_DIRECTIONS:_
Quote each of the following lines word for word, with nothing left out or changed.

*-*-*

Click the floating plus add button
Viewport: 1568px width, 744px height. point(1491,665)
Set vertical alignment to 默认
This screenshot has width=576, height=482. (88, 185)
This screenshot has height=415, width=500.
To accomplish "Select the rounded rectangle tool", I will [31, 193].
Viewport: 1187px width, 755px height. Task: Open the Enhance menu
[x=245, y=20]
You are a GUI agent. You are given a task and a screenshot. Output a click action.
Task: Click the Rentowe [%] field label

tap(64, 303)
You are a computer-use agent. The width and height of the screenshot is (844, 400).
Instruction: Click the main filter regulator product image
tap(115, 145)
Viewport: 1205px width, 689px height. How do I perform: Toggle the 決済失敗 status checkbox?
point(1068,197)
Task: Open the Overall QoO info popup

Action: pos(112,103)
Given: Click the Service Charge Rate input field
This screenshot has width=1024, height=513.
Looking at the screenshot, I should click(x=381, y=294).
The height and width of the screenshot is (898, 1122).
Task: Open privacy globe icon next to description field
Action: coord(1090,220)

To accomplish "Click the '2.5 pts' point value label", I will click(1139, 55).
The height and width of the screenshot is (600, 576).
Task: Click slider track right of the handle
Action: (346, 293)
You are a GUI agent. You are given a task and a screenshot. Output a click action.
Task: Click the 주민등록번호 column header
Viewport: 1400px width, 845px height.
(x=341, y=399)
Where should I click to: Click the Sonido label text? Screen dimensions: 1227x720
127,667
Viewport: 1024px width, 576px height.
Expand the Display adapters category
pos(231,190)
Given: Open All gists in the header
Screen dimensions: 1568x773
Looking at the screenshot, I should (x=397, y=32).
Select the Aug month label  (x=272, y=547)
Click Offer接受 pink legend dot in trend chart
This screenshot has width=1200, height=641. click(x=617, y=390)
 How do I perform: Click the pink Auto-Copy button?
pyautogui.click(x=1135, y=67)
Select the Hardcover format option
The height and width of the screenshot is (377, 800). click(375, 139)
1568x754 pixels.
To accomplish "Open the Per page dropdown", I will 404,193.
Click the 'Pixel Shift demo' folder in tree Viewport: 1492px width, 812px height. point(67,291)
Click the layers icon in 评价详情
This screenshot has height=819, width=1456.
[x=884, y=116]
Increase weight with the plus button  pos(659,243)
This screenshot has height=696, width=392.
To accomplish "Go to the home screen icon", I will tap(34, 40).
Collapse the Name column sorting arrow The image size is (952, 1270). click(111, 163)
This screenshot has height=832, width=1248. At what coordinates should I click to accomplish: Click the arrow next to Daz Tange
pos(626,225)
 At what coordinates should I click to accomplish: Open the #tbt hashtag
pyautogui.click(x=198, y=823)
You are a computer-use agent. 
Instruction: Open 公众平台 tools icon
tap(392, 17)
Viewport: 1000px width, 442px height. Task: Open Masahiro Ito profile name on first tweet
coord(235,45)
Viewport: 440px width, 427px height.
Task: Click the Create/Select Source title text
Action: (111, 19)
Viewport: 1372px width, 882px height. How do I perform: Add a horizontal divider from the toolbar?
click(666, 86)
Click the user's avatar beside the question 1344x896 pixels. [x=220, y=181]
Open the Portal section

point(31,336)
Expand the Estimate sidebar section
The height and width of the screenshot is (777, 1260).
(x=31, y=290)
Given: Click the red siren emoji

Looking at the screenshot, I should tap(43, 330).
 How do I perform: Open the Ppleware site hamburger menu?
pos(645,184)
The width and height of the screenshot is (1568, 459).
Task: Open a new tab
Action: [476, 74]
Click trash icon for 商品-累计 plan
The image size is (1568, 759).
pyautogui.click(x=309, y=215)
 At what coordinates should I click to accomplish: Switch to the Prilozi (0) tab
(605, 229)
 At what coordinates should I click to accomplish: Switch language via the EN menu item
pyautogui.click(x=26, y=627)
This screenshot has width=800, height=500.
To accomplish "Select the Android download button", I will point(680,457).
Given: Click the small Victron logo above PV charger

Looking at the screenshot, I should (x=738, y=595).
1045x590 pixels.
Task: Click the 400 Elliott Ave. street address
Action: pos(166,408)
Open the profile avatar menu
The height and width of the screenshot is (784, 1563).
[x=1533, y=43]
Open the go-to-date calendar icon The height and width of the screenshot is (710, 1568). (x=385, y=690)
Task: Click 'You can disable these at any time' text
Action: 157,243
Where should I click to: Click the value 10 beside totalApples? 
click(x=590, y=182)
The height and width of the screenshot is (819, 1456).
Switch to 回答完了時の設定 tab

*-*-*

_RESPONSE BELOW:_
Click the floating plus add button
Viewport: 1568px width, 744px height. point(1491,665)
Set vertical alignment to 默认
This screenshot has width=576, height=482. (88, 185)
This screenshot has height=415, width=500.
To accomplish "Select the rounded rectangle tool", I will [31, 193].
Viewport: 1187px width, 755px height. Task: Open the Enhance menu
[x=245, y=20]
You are a GUI agent. You are given a task and a screenshot. Output a click action.
Task: Click the Rentowe [%] field label

tap(64, 303)
You are a computer-use agent. The width and height of the screenshot is (844, 400).
Instruction: Click the main filter regulator product image
tap(115, 145)
Viewport: 1205px width, 689px height. How do I perform: Toggle the 決済失敗 status checkbox?
point(1068,197)
Task: Open the Overall QoO info popup

Action: pos(112,103)
Given: Click the Service Charge Rate input field
This screenshot has width=1024, height=513.
Looking at the screenshot, I should click(x=381, y=294).
The height and width of the screenshot is (898, 1122).
Task: Open privacy globe icon next to description field
Action: coord(1090,220)

To accomplish "Click the '2.5 pts' point value label", I will click(1139, 55).
The height and width of the screenshot is (600, 576).
Task: Click slider track right of the handle
Action: (346, 293)
You are a GUI agent. You are given a task and a screenshot. Output a click action.
Task: Click the 주민등록번호 column header
Viewport: 1400px width, 845px height.
(x=341, y=399)
Where should I click to: Click the Sonido label text? Screen dimensions: 1227x720
127,667
Viewport: 1024px width, 576px height.
Expand the Display adapters category
pos(231,190)
Given: Open All gists in the header
Screen dimensions: 1568x773
Looking at the screenshot, I should (x=397, y=32).
Select the Aug month label  (x=272, y=547)
Click Offer接受 pink legend dot in trend chart
This screenshot has width=1200, height=641. click(x=617, y=390)
 How do I perform: Click the pink Auto-Copy button?
pyautogui.click(x=1135, y=67)
Select the Hardcover format option
The height and width of the screenshot is (377, 800). click(375, 139)
1568x754 pixels.
To accomplish "Open the Per page dropdown", I will 404,193.
Click the 'Pixel Shift demo' folder in tree Viewport: 1492px width, 812px height. point(67,291)
Click the layers icon in 评价详情
This screenshot has height=819, width=1456.
[x=884, y=116]
Increase weight with the plus button  pos(659,243)
This screenshot has height=696, width=392.
To accomplish "Go to the home screen icon", I will tap(34, 40).
Collapse the Name column sorting arrow The image size is (952, 1270). click(111, 163)
This screenshot has height=832, width=1248. At what coordinates should I click to accomplish: Click the arrow next to Daz Tange
pos(626,225)
 At what coordinates should I click to accomplish: Open the #tbt hashtag
pyautogui.click(x=198, y=823)
You are a computer-use agent. 
Instruction: Open 公众平台 tools icon
tap(392, 17)
Viewport: 1000px width, 442px height. Task: Open Masahiro Ito profile name on first tweet
coord(235,45)
Viewport: 440px width, 427px height.
Task: Click the Create/Select Source title text
Action: (111, 19)
Viewport: 1372px width, 882px height. How do I perform: Add a horizontal divider from the toolbar?
click(666, 86)
Click the user's avatar beside the question 1344x896 pixels. [x=220, y=181]
Open the Portal section

point(31,336)
Expand the Estimate sidebar section
The height and width of the screenshot is (777, 1260).
(x=31, y=290)
Given: Click the red siren emoji

Looking at the screenshot, I should tap(43, 330).
 How do I perform: Open the Ppleware site hamburger menu?
pos(645,184)
The width and height of the screenshot is (1568, 459).
Task: Open a new tab
Action: [476, 74]
Click trash icon for 商品-累计 plan
The image size is (1568, 759).
pyautogui.click(x=309, y=215)
 At what coordinates should I click to accomplish: Switch to the Prilozi (0) tab
(605, 229)
 At what coordinates should I click to accomplish: Switch language via the EN menu item
pyautogui.click(x=26, y=627)
This screenshot has width=800, height=500.
To accomplish "Select the Android download button", I will point(680,457).
Given: Click the small Victron logo above PV charger

Looking at the screenshot, I should (x=738, y=595).
1045x590 pixels.
Task: Click the 400 Elliott Ave. street address
Action: pos(166,408)
Open the profile avatar menu
The height and width of the screenshot is (784, 1563).
[x=1533, y=43]
Open the go-to-date calendar icon The height and width of the screenshot is (710, 1568). (x=385, y=690)
Task: Click 'You can disable these at any time' text
Action: 157,243
Where should I click to: Click the value 10 beside totalApples? 
click(x=590, y=182)
The height and width of the screenshot is (819, 1456).
Switch to 回答完了時の設定 tab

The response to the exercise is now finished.